Stuart Halloway: "Simplicity Ain't Easy" (<https://blip.tv/clojure/stuart-
halloway-simplicity-ain-t-eas...>)

This Talk is all about what simplicity acctually means. He compares what
people think it means and he looks at the words origin to find out what it
acctully means. Then he shows a quick example.

------
cek
Two of my favorite quotes of all time:

    
    
         “Fools ignore complexity. Pragmatists suffer it. Some can avoid it. Geniuses remove it.” – Alan Perlis
    
        “Making the simple complicated is commonplace; making the complicated simple, awesomely simple, that’s creativity.” – Charles Mingus

------
slvn
I like how confusing it can be to read about simple. Or rather, how complex a
subject it is to discuss :) By definition simple is made of a single element
(from latin simplex). There are quotes coming to my mind, like 'less is more',
'perfection is when there is noting left to be removed'. It's a lot about
mental model: to be able to manage a project one has to be able to keep it all
in one's head, thus simplifying is mastering chaos It often is multi-layer
though. It's a loss less mental model compression An example that I have in
mind is monotheism evolving from other older models, it's simple in a sense,
and also more portable across different cultures, but it's deep (no
proselytism intended). PS: cannot find where 'simplex' comes from :(

------
taeric
Are phones the new cars when it comes to analogies?
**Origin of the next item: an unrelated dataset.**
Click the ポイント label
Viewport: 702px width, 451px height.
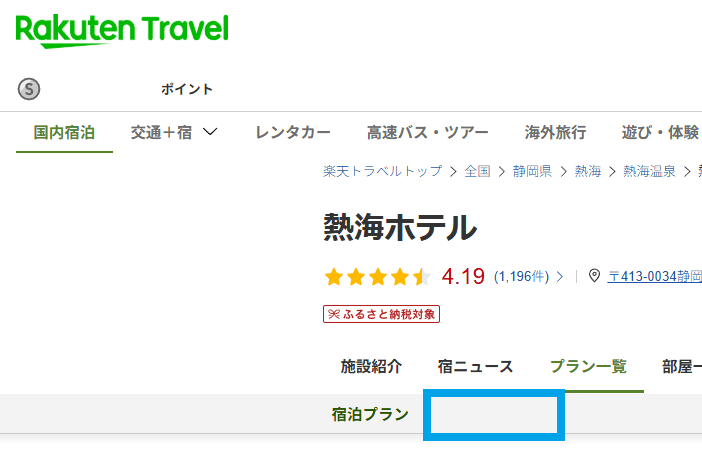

Also, I take exception to the idea that old rotary phones were in any way
shape form or fashion simpler than a more modern landline phone. In
particular, a modern phone is able to take a lot of what you as a person used
to have to remember about its state, and instead echo it back to you.
(Specifically, what were the last X buttons I pressed? How did you do this in
the rotary days, you hung up and started over.)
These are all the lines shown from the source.